══ PASSAGE FOR REVIEW

Level 7 - Integral. People expressing this stage see value in all the levels of development, realizing they each have something to offer, each is stage appropriate. Each of us is born at the earliest stage and transcends and includes the previous stages as we develop. Someone expressing integral consciousness doesn’t reject violence in movies, but can integrate the impulse of an adolescent male (at the mythic and rational stages) with the mature understanding of a rational and pluralistic adult. They’d see these same action movies and know that it’s okay to let your inner twelve year old get his rocks off in a fantasy land where no one actually gets hurt, where the rage is scripted, and with none of it being mistaken for anything that would happen in the real world. And the grown-up gets to stay in charge when the movie’s over and participation in the much more nuanced real world resumes.
Conclusion
So why did action movies change in these ways? Because we seem to be growing up as a culture. A bit. Gradually. When the sensibilities of previous generations seem mysterious to us, it shows we’ve outgrown them. 80s action movies seem outdated and jingoistic to us now, but many movies of previous decades seem even more so. Native Americans are soulless marauders in Stagecoach (1939) and The Searchers (1956) (played by caucasian actors). The gentlemanly British officers in Bridge on the River Kwai (Best Picture winner for 1957) casually refer to the Japanese as “nips”. Now images of Stallone or Schwartzenegger cracking jokes as they gun down Russians, Vietnamese and Nicaraguans draw laughs of astonishment. The majority of us don’t identify with those sensibilities anymore. We can stand outside of them and look at them.
Action movies have gotten more complex - a hallmark of psychological development. It points to a growing cultural sophistication. And why is our culture growing more sophisticated? In much of his work Ken Wilber talks about how evolution unfolds in an upward direction. In the physical world first there were atoms. Then molecules. Then cells. Then micro-organisms. Then more complex organisms. In human development, first there was the simple need for immediate, individual survival. Then came care for the family. Then for the tribe. The village. The nation. The religion. And eventually for everyone.
We’re still struggling to reach that last stage, with many false starts as we go.
We live in a time of great flux. Within living memory our sensibilities have changed noticeably - in action movies, as I’ve been arguing, and in other areas as well. Environmental consciousness used to be the hallmark of a crank, as was skepticism toward the goodness of mass produced food. We’re far from perfect as a culture and as a species, and quite certainly many sensibilities of our current action movies will astonish future generations. But we do seem to be making some halting steps forward as we expand our conception of who’s important, who deserves care and consideration, and how we feel about anyone being punched, kicked, chased, stabbed, laid waste to with a hail of bullets or blown to pieces by a perfect shot from a bazooka.

════

> BRIEF 1
In the passage on action movies, which film is identified as the Best Picture winner for 1957?
> BRIEF 2
Decide whether each statement agrees with the passage on action movies, answering yes or no and quoting the words that decide it.
(a) Ken Wilber is said to describe evolution as unfolding in an upward direction.
(b) Environmental consciousness has always been regarded as a mainstream view.
(c) The Native Americans in Stagecoach and The Searchers were played by Native American actors.
> BRIEF 3
From the passage on action movies, give again the part that opens with the words containing "Action movies have" and closes with "eventually for everyone.", substituting "particles" for "atoms".
The records are separate material and are not part of the passage on action movies.

══ DATA LISTING

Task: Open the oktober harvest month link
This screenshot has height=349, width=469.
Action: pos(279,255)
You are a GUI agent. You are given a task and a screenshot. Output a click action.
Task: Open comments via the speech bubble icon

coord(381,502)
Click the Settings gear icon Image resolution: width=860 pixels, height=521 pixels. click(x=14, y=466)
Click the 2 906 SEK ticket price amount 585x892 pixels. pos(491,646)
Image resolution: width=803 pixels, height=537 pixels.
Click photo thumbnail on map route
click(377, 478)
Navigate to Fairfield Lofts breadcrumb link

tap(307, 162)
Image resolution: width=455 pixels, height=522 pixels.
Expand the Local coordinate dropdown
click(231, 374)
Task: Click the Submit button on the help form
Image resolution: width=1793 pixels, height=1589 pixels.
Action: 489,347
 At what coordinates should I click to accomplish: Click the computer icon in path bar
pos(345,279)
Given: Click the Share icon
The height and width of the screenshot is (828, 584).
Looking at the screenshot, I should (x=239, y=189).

════

> TASK RESPONSE 1
Bridge on the River Kwai.

> TASK RESPONSE 2
(a) Yes: "In much of his work Ken Wilber talks about how evolution unfolds in an upward direction."
(b) No: "Environmental consciousness used to be the hallmark of a crank"
(c) No: "(played by caucasian actors)"

> TASK RESPONSE 3
Action movies have gotten more complex - a hallmark of psychological development. It points to a growing cultural sophistication. And why is our culture growing more sophisticated? In much of his work Ken Wilber talks about how evolution unfolds in an upward direction. In the physical world first there were particles. Then molecules. Then cells. Then micro-organisms. Then more complex organisms. In human development, first there was the simple need for immediate, individual survival. Then came care for the family. Then for the tribe. The village. The nation. The religion. And eventually for everyone.